Archive

Quotes

The more men are massed together, the more corrupt they become. Disease and vice are the sure results of overcrowded cities.

—Jean-Jacques Rousseau, 1762

Any city, however small, is in fact divided into two, one the city of the poor, the other of the rich; these are at war with one another.

—Plato, c. 378 BC

My ideas are clear. My orders are precise. Within five years, Rome must appear marvelous to all the people of the world—vast, orderly, powerful, as in the time of the empire of Augustus.

—Benito Mussolini, 1929

Divine nature gave the fields; human art built the cities.

—Marcus Terentius Varro, c. 70 BC

A large city cannot be experientially known; its life is too manifold for any individual to be able to participate in it.

—Aldous Huxley, 1934

The country only has charms for those not obliged to stay there. 

—Édouard Manet, c. 1860

Cities are the abyss of the human species.

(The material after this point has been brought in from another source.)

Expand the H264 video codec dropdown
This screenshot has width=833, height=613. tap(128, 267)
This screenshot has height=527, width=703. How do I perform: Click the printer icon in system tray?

—Jean-Jacques Rousseau, 1762

What is the city but the people?

—William Shakespeare, 1608

Does anybody really want to attend to cities other than to flee, fleece, privatize, butcher, or decimate them?

—Jane Holtz Kay, 1992

The life of the city never lets you go, nor do you ever want it to.

—Wallace Stevens, 1952

Every city has a sex and an age which have nothing to do with demography. Rome is feminine. So is Odessa. London is a teenager, an urchin, and in this hasn’t changed since the time of Dickens. Paris, I believe, is a man in his twenties in love with an older woman.

—John Berger, 1987

A hick town is one where there is no place to go where you shouldn’t go.

—Alexander Woollcott, c. 1935

There is a city in which you find everything you desire—handsome people, pleasures, ornaments of every kind—all that the natural person craves. However, you cannot find a single wise person there.